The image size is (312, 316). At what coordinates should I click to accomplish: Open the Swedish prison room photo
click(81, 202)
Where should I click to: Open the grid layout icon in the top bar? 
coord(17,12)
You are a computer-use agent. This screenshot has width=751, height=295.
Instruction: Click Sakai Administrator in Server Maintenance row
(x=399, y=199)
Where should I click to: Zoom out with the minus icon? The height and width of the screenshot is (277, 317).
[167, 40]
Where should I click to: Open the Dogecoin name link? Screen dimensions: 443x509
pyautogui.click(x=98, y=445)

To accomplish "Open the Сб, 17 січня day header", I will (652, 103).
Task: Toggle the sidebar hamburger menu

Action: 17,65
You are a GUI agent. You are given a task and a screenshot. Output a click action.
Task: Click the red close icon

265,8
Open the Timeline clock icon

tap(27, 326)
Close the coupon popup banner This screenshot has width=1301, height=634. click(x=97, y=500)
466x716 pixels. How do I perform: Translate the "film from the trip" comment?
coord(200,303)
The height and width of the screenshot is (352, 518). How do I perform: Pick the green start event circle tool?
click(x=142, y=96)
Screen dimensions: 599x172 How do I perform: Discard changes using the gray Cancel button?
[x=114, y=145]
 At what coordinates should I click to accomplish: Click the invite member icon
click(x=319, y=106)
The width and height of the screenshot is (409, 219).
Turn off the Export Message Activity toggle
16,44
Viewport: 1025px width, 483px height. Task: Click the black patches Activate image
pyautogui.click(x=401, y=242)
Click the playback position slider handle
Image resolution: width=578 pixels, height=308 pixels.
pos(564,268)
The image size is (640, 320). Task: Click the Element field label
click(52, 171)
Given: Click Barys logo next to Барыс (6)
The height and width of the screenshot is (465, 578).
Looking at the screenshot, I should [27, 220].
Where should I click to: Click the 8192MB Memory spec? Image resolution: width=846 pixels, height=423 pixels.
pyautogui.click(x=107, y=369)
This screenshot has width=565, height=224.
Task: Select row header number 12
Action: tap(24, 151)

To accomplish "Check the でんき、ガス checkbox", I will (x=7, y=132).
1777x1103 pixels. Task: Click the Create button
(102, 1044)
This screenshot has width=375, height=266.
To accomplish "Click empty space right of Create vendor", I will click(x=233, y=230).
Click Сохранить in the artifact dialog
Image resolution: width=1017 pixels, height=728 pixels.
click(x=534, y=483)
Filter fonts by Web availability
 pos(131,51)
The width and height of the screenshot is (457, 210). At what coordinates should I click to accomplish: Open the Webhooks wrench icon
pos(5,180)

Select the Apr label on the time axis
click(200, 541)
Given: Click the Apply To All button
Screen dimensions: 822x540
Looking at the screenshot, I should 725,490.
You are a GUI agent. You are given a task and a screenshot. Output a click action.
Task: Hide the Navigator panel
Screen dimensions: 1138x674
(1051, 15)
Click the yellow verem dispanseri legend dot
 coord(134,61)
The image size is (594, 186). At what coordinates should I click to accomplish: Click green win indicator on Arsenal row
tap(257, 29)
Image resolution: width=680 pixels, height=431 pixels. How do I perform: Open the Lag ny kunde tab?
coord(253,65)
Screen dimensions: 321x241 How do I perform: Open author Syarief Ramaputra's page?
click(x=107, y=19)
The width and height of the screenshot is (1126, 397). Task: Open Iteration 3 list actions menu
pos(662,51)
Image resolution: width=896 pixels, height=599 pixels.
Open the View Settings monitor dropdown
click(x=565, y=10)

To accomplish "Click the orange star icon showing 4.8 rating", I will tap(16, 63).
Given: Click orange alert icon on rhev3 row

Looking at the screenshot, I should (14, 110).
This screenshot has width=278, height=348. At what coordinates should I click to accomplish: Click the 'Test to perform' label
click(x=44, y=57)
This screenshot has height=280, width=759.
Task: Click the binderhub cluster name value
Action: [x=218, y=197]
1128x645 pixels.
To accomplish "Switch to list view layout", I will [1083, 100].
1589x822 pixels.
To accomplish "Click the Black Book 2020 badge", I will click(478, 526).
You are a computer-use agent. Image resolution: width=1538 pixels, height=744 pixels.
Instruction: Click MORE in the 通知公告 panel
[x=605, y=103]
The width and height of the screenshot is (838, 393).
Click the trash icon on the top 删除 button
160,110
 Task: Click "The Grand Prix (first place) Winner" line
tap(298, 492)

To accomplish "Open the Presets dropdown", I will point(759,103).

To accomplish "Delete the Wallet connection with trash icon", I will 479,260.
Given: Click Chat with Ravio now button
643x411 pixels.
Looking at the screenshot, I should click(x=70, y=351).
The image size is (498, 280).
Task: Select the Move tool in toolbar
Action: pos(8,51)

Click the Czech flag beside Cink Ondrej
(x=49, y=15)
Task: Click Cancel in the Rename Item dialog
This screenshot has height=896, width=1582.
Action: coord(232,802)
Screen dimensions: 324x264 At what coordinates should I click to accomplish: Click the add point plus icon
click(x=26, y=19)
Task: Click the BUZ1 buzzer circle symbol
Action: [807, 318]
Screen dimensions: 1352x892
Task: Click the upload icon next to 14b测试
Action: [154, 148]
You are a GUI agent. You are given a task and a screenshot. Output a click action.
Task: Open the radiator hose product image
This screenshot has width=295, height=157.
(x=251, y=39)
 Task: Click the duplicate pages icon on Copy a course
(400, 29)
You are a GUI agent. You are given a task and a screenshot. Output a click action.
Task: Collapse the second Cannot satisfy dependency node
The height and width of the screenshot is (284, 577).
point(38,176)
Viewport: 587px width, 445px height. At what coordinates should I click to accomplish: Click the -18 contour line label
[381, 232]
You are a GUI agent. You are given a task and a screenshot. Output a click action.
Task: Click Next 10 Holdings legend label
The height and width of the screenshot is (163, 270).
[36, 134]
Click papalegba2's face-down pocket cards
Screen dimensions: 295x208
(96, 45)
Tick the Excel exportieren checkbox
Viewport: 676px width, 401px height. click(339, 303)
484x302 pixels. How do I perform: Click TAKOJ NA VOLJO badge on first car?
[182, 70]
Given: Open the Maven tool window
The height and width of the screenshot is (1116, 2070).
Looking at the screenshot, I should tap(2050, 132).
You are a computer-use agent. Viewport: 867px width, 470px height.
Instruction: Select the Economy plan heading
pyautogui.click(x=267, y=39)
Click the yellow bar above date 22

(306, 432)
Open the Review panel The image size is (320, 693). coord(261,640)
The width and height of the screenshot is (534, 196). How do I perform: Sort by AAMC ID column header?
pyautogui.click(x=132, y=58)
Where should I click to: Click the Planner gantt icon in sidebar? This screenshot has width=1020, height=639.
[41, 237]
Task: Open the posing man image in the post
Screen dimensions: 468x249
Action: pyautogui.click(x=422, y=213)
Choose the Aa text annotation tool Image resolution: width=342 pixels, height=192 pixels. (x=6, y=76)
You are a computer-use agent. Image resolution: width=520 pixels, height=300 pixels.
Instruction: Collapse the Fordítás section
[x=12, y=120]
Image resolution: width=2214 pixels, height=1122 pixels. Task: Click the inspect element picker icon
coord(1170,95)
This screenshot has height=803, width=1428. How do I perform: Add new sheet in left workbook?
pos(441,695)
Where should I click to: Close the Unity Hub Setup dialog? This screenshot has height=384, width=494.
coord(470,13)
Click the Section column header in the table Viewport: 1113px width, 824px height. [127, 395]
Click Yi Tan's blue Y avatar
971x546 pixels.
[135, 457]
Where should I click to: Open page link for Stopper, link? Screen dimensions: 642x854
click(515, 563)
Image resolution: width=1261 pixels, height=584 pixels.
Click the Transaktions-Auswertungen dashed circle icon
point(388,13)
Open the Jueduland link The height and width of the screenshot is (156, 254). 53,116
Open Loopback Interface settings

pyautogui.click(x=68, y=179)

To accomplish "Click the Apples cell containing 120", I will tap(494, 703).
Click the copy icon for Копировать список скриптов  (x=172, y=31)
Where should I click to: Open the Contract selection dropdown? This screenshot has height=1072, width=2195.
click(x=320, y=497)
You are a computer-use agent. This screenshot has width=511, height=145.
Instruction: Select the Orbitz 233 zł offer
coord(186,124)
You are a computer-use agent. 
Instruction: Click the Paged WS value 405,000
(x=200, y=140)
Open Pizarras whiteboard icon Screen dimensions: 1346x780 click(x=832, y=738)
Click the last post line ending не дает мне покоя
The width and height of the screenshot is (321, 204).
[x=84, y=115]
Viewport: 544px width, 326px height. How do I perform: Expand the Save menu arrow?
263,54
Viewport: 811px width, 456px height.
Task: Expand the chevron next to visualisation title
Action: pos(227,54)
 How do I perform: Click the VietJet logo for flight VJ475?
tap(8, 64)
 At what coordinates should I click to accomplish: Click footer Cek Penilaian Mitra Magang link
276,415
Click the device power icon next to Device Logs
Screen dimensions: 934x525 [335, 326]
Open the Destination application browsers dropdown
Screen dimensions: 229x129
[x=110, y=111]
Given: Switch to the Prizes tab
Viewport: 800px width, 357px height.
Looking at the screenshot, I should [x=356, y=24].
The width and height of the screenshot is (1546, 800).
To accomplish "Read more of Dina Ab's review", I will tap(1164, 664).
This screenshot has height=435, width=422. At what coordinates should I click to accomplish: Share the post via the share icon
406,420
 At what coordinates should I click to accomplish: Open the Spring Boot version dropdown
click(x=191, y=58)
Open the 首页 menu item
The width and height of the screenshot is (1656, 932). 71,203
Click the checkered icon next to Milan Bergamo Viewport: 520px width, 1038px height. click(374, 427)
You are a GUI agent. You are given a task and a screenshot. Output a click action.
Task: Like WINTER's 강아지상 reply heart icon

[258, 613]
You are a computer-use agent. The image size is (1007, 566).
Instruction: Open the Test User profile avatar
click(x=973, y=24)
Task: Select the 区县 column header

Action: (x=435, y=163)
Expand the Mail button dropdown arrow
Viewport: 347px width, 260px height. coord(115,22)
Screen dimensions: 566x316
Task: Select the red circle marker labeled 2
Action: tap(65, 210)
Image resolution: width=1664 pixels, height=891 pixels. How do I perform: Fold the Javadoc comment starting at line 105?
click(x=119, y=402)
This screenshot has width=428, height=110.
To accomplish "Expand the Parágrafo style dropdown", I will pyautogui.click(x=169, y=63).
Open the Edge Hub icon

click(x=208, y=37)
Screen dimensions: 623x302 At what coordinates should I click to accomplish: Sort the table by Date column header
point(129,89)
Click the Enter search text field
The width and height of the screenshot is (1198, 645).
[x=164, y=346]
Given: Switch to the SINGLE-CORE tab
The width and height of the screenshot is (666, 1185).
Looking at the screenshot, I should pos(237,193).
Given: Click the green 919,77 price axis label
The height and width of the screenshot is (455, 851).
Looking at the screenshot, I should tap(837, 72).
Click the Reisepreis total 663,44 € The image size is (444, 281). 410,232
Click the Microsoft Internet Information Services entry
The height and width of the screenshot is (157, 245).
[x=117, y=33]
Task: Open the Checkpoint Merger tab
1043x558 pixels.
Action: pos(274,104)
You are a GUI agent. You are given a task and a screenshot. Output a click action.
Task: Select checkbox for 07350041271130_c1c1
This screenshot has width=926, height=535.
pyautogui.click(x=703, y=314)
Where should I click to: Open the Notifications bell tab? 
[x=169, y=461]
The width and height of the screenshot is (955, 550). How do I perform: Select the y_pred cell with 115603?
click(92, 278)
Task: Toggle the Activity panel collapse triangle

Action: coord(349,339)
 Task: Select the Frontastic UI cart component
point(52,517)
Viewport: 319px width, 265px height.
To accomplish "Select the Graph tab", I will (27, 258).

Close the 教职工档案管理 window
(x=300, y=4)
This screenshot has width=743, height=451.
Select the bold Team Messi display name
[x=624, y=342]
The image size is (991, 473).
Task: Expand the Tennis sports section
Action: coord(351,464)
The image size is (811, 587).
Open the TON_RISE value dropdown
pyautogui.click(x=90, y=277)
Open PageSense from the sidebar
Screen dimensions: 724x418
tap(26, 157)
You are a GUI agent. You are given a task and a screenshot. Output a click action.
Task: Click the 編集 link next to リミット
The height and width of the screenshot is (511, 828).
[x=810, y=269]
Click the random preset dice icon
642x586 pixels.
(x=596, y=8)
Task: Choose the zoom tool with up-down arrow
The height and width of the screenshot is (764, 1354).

#####

* Set problem: Rewrite the records from the line with "Open the 首页 menu item" to the line with "Looking at the screenshot, I should pos(237,193).", replacing "Edge Hub" with "Edge Sidebar" and leaving everything else unchanged.

* Exercise result:
Open the 首页 menu item
The width and height of the screenshot is (1656, 932). 71,203
Click the checkered icon next to Milan Bergamo Viewport: 520px width, 1038px height. click(374, 427)
You are a GUI agent. You are given a task and a screenshot. Output a click action.
Task: Like WINTER's 강아지상 reply heart icon

[258, 613]
You are a computer-use agent. The image size is (1007, 566).
Instruction: Open the Test User profile avatar
click(x=973, y=24)
Task: Select the 区县 column header

Action: (x=435, y=163)
Expand the Mail button dropdown arrow
Viewport: 347px width, 260px height. coord(115,22)
Screen dimensions: 566x316
Task: Select the red circle marker labeled 2
Action: tap(65, 210)
Image resolution: width=1664 pixels, height=891 pixels. How do I perform: Fold the Javadoc comment starting at line 105?
click(x=119, y=402)
This screenshot has width=428, height=110.
To accomplish "Expand the Parágrafo style dropdown", I will pyautogui.click(x=169, y=63).
Open the Edge Sidebar icon

click(x=208, y=37)
Screen dimensions: 623x302 At what coordinates should I click to accomplish: Sort the table by Date column header
point(129,89)
Click the Enter search text field
The width and height of the screenshot is (1198, 645).
[x=164, y=346]
Given: Switch to the SINGLE-CORE tab
The width and height of the screenshot is (666, 1185).
Looking at the screenshot, I should pos(237,193).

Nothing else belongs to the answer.